Entre los valores que distinguen a la publicación que nos ocupa está el de ser receptáculo de una corriente diversa, e incluso opuesta, respecto a la que fue preponderante durante bastante tiempo. Si el investigador Raúl Burgos volviera a escribir Los gramscianos argentinos, yde querer ser enteramente fiel a su título, ya no podría circunscribirse a la vertiente que, a partir de la “superación” del sendero abierto en la ya lejana revista Pasado y Presente, acometió la construcción de un gramscismo “moderado”.

Tampoco incurre el volumen coordinado por Ouviña en la mirada puramente filológica que conduce a la “despolitización” del sardo. La que lo convierte en un clásico más.  Que puede ser estudiado con parámetros parecidos a los que se aplican a Dante Alighieri o Giambattista Vico, para mencionar a dos grandes figuras itálicas a las que nadie tomaría como base del pensamiento y la acción política de actualidad.

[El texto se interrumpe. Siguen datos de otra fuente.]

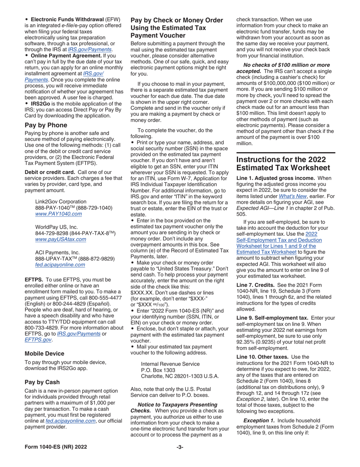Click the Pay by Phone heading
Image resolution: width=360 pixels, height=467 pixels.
[x=46, y=125]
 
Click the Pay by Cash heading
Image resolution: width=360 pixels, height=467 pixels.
[x=42, y=382]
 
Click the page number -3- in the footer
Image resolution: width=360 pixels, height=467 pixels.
[x=180, y=447]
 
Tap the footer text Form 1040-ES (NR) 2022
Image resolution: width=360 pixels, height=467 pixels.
[x=56, y=447]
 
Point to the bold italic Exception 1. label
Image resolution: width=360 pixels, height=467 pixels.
[x=259, y=420]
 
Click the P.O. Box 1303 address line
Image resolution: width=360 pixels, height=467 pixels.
[x=158, y=370]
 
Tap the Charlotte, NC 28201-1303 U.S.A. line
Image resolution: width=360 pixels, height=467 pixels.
[x=180, y=376]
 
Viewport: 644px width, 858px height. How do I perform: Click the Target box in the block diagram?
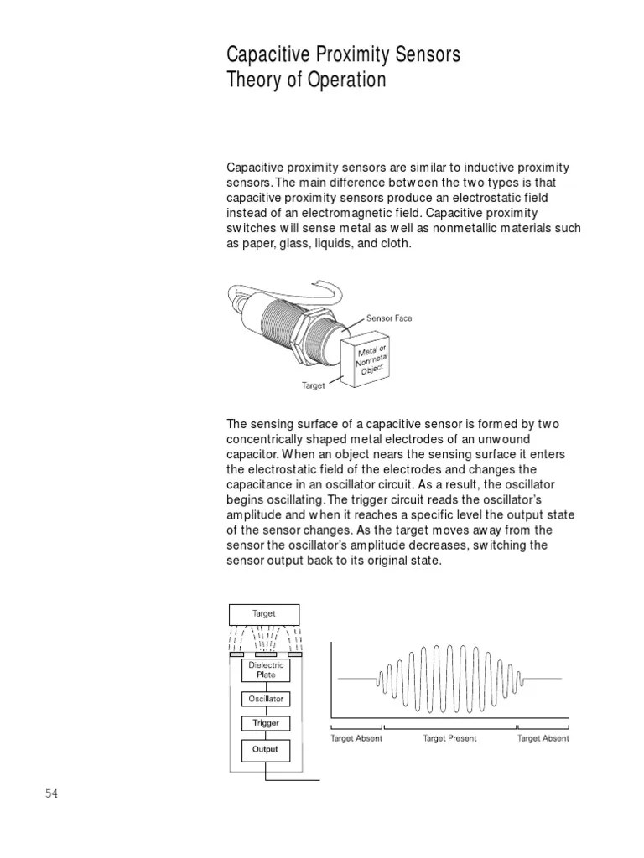click(263, 614)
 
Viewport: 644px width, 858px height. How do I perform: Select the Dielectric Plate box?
click(266, 669)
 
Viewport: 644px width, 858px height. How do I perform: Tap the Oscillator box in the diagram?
click(266, 699)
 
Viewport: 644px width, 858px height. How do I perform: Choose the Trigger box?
click(266, 722)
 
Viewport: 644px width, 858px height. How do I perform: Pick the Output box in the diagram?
click(266, 749)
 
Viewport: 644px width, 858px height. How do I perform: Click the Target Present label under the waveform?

Un marxismo creativo para hoy y mañana.

Quizás el mejor andamiaje para producir un nuevo “uso” de la cosmovisión contenida en la obra íntegra (y no solamente en los fundamentales Cuadernos…) del sardo es la de no tomar la vía de traer al presente sus conclusiones, a casi un siglo de distancia y en un mundo muy diferente. Por el contrario se trata, como se muestra a lo largo de esta reunión de trabajos, de partir de sus conclusiones para tratar de pensar un mundo nuevo.

Gramsci necesita ser (re) interpretado a la luz de un proyecto de transformaciones radicales. Su obra es un recordatorio restallante de las complejidades e incertidumbres con las que debe lidiar todo proyecto dirigido a trastocar el orden social. Él se alejó de toda linealidad y determinismo para comprender la intrincada conformación del bloque histórico en torno a una construcción hegemónica. No sólo con finalidades de estudio sino para hurgar en el camino de una hegemonía de signo opuesto, la que en nuestros días suele llamarse “contrahegemonía”.

Con ese derrotero del gran pensador se conjuga la ya mencionada adopción en la obra que comentamos de una mirada latinoamericana que funge asimismo como un factor de superación del “gramscismo” ochentista. Ya no estamos frente a estudiosos preocupados por inscribirse en la “última ola” del pensamiento europeo y estadounidense, sino motivados por dar respuestas radicales al orden de desigualdad e injusticia crecientes que afecta a nuestro continente.

Es ese el espíritu que prevalece en estas “aproximaciones”. Cabe la calurosa recomendación de su lectura y el deseo de que prosiga creciendo y enriqueciéndose el trabajo intelectual y político del que da apropiada cuenta.